* [Selected passage]:
+---+

CT Advocates Push Billionaire's Tax on Tax Day
Working-class advocates and Mr. Monopoly protesters delivered 1,500 postcards to Gov. Lamont demanding a billionaires' tax to fund Connecticut services.
About a dozen people dressed as Mr. Monopoly showed up at Gov. Ned Lamont’s office Wednesday, and they brought receipts. More than 1,500 postcards from Connecticut residents, to be exact, all demanding what advocates are calling a billionaires’ tax.
The Tax Day demonstration at the State Capitol drew working-class advocates alongside the top-hat-wearing protesters, who chanted on the front lawn: “Fund Connecticut. Tax the Rich.” It was theatrical. It was also pointed.
“We have working families saying we are doing what we can with what we have. We can’t take it anymore,” said Norma Martinez-HoSang, director of Connecticut For All, a statewide coalition of social justice advocacy groups that helped organize the event.
Small Businesses Feeling the Squeeze
Lauren Anderson runs Possible Futures, a community book space in New Haven. She came to the Capitol to say something Connecticut lawmakers don’t always want to hear: that the gap between their enthusiasm for ribbon-cuttings and their actual policy choices is costing small businesses real money.
“If everyone paid their fair share, including the biggest corporations and the wealthiest individuals in Connecticut,” Anderson said, “we could invest in a foundation that small businesses depend on: healthy workers, strong communities, and customers who can afford to spend.”
That’s the core argument here. Not just fairness in the abstract, but the practical claim that tax policy shapes whether a small shop in New Haven has customers with money in their pockets.

+---+

* [Record extracts]:
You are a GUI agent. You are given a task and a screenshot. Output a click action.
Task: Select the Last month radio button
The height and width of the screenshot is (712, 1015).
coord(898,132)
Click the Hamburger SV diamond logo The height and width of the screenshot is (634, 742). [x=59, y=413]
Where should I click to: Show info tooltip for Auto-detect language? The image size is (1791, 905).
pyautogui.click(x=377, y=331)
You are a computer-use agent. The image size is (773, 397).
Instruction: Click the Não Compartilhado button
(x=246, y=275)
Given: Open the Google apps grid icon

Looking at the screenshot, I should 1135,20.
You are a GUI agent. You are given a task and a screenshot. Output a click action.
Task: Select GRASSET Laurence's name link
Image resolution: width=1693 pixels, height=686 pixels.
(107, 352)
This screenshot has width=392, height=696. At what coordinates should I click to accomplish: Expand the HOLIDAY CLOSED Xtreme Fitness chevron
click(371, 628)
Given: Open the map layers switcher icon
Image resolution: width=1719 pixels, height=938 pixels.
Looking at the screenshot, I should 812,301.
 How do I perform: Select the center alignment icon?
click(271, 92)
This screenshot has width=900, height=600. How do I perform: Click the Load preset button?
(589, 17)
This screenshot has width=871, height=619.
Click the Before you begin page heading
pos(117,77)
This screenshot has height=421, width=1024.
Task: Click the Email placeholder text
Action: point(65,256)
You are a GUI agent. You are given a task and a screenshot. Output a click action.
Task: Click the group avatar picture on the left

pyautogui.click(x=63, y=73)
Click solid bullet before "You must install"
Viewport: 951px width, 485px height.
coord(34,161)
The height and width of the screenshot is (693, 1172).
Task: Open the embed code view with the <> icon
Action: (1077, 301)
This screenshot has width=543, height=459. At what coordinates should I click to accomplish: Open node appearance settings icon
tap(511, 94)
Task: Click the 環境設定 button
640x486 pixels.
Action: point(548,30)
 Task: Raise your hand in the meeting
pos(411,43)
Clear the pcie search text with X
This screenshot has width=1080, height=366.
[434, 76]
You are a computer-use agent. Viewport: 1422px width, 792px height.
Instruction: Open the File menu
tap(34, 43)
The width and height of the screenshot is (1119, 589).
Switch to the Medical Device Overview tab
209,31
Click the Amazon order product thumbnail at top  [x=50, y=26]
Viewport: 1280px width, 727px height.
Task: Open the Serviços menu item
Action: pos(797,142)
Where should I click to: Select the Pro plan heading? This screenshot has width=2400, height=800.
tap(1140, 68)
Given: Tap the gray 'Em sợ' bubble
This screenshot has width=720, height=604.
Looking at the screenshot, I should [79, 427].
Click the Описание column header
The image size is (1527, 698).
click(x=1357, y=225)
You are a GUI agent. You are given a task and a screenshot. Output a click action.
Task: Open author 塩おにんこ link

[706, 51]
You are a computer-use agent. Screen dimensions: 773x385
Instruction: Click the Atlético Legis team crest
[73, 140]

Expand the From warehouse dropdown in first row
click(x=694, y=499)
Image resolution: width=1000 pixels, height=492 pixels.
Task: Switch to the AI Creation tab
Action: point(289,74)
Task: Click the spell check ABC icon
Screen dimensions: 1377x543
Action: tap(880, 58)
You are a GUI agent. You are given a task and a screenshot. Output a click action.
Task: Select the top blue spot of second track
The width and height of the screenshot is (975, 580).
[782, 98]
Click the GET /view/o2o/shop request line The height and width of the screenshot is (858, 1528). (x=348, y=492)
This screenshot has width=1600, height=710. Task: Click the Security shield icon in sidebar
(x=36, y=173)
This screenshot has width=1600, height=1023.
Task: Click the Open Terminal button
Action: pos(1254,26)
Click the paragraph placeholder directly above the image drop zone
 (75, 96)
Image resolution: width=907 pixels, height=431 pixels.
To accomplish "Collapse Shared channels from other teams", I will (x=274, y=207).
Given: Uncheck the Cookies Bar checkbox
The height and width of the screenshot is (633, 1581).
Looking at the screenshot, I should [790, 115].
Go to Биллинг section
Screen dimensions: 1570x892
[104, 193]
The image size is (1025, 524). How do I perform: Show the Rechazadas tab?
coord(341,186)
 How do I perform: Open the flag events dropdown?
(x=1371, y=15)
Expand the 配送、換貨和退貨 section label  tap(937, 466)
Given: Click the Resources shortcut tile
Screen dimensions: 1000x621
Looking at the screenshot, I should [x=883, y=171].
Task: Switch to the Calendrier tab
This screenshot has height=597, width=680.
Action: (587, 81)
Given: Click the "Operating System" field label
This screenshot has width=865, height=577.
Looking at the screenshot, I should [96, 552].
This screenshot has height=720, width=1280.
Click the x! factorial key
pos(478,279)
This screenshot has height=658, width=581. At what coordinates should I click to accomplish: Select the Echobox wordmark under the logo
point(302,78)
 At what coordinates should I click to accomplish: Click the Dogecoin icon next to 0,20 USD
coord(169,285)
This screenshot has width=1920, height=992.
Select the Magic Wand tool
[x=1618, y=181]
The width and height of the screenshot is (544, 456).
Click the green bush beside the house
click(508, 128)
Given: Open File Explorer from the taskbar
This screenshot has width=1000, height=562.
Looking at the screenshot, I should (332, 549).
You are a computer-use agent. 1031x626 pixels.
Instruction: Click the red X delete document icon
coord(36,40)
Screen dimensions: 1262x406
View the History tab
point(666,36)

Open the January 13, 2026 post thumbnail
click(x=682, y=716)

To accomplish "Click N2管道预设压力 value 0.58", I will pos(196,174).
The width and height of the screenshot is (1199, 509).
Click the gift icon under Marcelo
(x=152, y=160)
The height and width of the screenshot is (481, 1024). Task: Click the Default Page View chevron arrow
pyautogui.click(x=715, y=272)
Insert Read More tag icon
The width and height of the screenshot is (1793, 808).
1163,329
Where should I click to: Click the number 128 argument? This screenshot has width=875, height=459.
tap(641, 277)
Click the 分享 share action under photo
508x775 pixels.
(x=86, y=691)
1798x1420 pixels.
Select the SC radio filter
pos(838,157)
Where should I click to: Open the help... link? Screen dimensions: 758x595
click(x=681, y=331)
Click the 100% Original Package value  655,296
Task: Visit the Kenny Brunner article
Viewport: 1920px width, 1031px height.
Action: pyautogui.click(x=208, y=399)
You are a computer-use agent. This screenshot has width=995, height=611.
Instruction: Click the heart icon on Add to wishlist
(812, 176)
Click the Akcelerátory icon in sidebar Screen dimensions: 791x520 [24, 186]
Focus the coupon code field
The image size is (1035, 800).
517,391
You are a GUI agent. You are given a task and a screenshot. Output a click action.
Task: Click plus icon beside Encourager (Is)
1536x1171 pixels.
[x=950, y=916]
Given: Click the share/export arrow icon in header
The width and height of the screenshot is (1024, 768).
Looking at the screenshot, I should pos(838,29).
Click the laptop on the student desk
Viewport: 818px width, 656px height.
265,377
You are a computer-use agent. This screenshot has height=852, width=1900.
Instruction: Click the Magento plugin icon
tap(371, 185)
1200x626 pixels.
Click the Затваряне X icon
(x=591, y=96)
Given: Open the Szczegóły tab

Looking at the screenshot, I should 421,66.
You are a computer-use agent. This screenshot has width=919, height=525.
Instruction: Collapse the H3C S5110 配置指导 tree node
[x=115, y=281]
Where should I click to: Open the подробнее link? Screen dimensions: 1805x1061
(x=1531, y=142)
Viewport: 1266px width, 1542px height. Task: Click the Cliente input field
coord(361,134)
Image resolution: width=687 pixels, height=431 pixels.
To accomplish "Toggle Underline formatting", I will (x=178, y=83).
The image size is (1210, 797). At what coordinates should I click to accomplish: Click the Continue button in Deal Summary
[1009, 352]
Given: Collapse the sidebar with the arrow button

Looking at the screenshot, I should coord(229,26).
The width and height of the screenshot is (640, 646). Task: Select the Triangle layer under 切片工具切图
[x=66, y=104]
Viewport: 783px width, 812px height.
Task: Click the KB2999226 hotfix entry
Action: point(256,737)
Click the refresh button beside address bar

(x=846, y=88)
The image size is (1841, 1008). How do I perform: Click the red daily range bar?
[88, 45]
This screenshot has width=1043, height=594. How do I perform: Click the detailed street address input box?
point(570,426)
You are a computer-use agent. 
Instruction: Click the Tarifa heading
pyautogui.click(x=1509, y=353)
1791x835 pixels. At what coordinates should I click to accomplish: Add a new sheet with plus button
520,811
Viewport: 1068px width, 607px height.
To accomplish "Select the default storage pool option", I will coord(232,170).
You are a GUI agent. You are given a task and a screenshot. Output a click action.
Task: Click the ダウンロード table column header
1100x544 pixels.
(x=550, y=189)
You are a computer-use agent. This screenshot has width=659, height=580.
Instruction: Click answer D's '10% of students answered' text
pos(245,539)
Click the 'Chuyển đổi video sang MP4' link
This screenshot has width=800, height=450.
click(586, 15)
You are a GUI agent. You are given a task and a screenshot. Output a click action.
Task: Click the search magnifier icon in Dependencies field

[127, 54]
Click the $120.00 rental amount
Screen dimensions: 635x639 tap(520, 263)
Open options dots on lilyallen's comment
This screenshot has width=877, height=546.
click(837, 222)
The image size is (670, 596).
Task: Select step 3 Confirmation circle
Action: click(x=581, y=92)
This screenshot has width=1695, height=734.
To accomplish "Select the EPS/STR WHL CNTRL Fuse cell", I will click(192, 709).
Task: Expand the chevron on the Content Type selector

+---+

* [Work instruction]: Resume the article about the Connecticut billionaires' tax demonstration, beginning after its final sentence.

* [Output of the exercise]:
Alicia Hernandez Strong, a fourth grade teacher in the New Britain Public Schools district, made the stakes concrete. She said a billionaires’ tax would protect state services and school programming that are currently on the chopping block.
“If we do tax the wealthy, then we’ll be able to guarantee great schools for every child,” Strong said, “not just the children and the families who can afford to live in these wealthier towns.”
That last line cuts to something real in Connecticut. The school funding gap between wealthy towns like Greenwich and lower-income cities like New Britain is one of the most persistent divides in state politics, and it’s not getting smaller.
Where the Legislature Stands
Rep. Jason Doucette, a Manchester Democrat who chairs the tax equity caucus, tied the state debate directly to what’s happening in Washington. Federal cuts to SNAP and other public benefits, he said, are compounding what he called Connecticut’s existing “tax inequity problem.”
“How are we going to fund SNAP and public benefits, which have been slashed down in Washington?” Doucette said. “We’re facing a real crisis, and it’s only getting worse.”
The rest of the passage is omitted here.